Review: Hall Johnson, Haymaker
Childhood friends capture young independence and its teething struggles
By Wayne Lim, Fri., May 26, 2023
Apt for an album recorded in a studio on a Connecticut farm two summers ago, surf rock quartet Hall Johnson's debut LP Haymaker plays like the soundtrack of a summer-contained coming-of-age film. Beneath bright, radiant dreaminess, the childhood friends' 31-minute release captures young independence and its teething struggles in 11 tracks brimming with sincerity. Soaked in warm nostalgia, smooth vocal harmonies and ebullient riffs reverberate in opener "Barefoot," while follow-up "OMWO" wraps anxious affection in dulcet trumpet tones.
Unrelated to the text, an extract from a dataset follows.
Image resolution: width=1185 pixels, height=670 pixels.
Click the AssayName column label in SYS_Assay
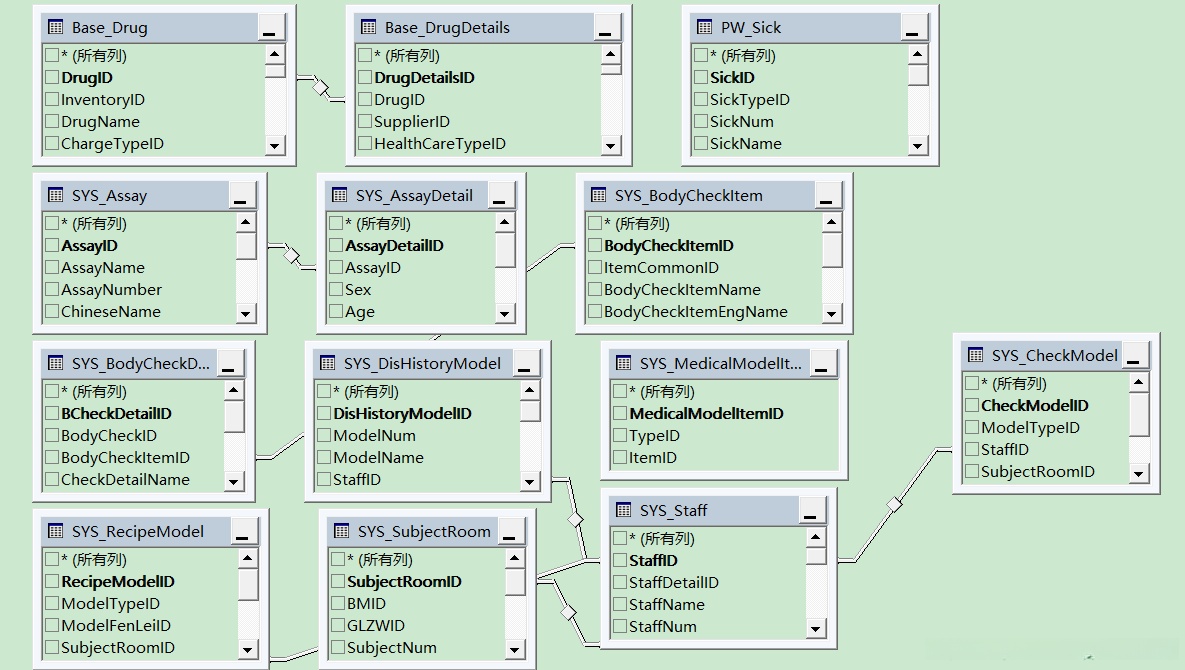tap(103, 267)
As crashing cymbals wash over "Daytona," lead singer Milo Cortese articulates an uneasy realization epitomizing the record: "There was always a lifeguard when I was younger and now I'm older." Acoustic guitar-driven "Sun Don't Set" eases the record into a slightly slower, mellower B-side of existential reveries that blur sonically into one. Still juxtaposed against buoyant riffs, emotional standouts "Utilitarian" and "Art Museum" reveal Cortese's anticipatory anxieties and frazzled disorientation, respectively. Undergirded by a light, poised bassline, "Hospitals" bares the aching reluctance to give up on a loved one. As the bittersweet closer "Relevant" slows into a sonorous trumpet postlude, Haymaker has beaten the point to death: Growing pains do not discriminate, the comforting universality of which proves consolation enough.